Adverse childhood experiences (ACEs) have a profound impact on disease risk across the life course.^8^^,^^9^ There are several possible frameworks that could explain how experiences in early life alter the body’s functioning leading to the development of diseases, including obesity.^10–12^ These include sensitive or critical periods of development, chain of risk or accumulation of risk.^12^ Systematic reviews have consistently reported that people with a history of adversity in childhood had greater odds of developing obesity across the life course.^13–16^ It was noted that regardless of the method of assessment and with either continuous or categorical assessment of body weight, the association between early-life adversity and increased risk of obesity persisted.^14^ There has been a call for future research to use large, population-based samples to further explore the association between ACEs and obesity, and to explore sex differences, as it has been found that females typically report more ACEs, but it is not clear how this impacts obesity development.^13^^,^^17^
A recent systematic review exploring plausible mechanisms following exposure to ACEs to obesity development noted that the availability of data often limits the exploration of potential pathways to disease development.^13^ Expanding on the Developmental Origins of Health and Disease framework may inform pathways to obesity development, as it hypothesizes two main pathways to disease development through nutrition and stress.^5^^,^^18^ ACEs have been linked to changes in diet^19^ and increased stress,^20^ which are also linked to obesity,^21^^,^^22^ therefore making them potential mediators. Thus, the objectives of this study were to evaluate the association between ACEs and obesity in adults aged 46–90 years in Canada and to investigate whether the association between ACEs and obesity was mediated by nutrition and stress using causal mediation methods. Sex differences were also examined.

RECORDED DATA:
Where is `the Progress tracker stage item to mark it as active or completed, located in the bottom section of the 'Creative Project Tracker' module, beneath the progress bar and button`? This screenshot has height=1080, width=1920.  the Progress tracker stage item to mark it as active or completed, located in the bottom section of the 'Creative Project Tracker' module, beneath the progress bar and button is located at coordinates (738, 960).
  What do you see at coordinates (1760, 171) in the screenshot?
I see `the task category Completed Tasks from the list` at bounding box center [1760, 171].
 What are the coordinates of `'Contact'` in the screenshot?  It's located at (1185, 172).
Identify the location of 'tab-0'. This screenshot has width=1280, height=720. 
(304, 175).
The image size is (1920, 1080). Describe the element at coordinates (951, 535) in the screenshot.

TASK GOAL:
Extract the full passage on adverse childhood experiences and obesity from above, reproducing every word and mark without change.

REPLY:
Adverse childhood experiences (ACEs) have a profound impact on disease risk across the life course.^8^^,^^9^ There are several possible frameworks that could explain how experiences in early life alter the body’s functioning leading to the development of diseases, including obesity.^10–12^ These include sensitive or critical periods of development, chain of risk or accumulation of risk.^12^ Systematic reviews have consistently reported that people with a history of adversity in childhood had greater odds of developing obesity across the life course.^13–16^ It was noted that regardless of the method of assessment and with either continuous or categorical assessment of body weight, the association between early-life adversity and increased risk of obesity persisted.^14^ There has been a call for future research to use large, population-based samples to further explore the association between ACEs and obesity, and to explore sex differences, as it has been found that females typically report more ACEs, but it is not clear how this impacts obesity development.^13^^,^^17^
A recent systematic review exploring plausible mechanisms following exposure to ACEs to obesity development noted that the availability of data often limits the exploration of potential pathways to disease development.^13^ Expanding on the Developmental Origins of Health and Disease framework may inform pathways to obesity development, as it hypothesizes two main pathways to disease development through nutrition and stress.^5^^,^^18^ ACEs have been linked to changes in diet^19^ and increased stress,^20^ which are also linked to obesity,^21^^,^^22^ therefore making them potential mediators. Thus, the objectives of this study were to evaluate the association between ACEs and obesity in adults aged 46–90 years in Canada and to investigate whether the association between ACEs and obesity was mediated by nutrition and stress using causal mediation methods. Sex differences were also examined.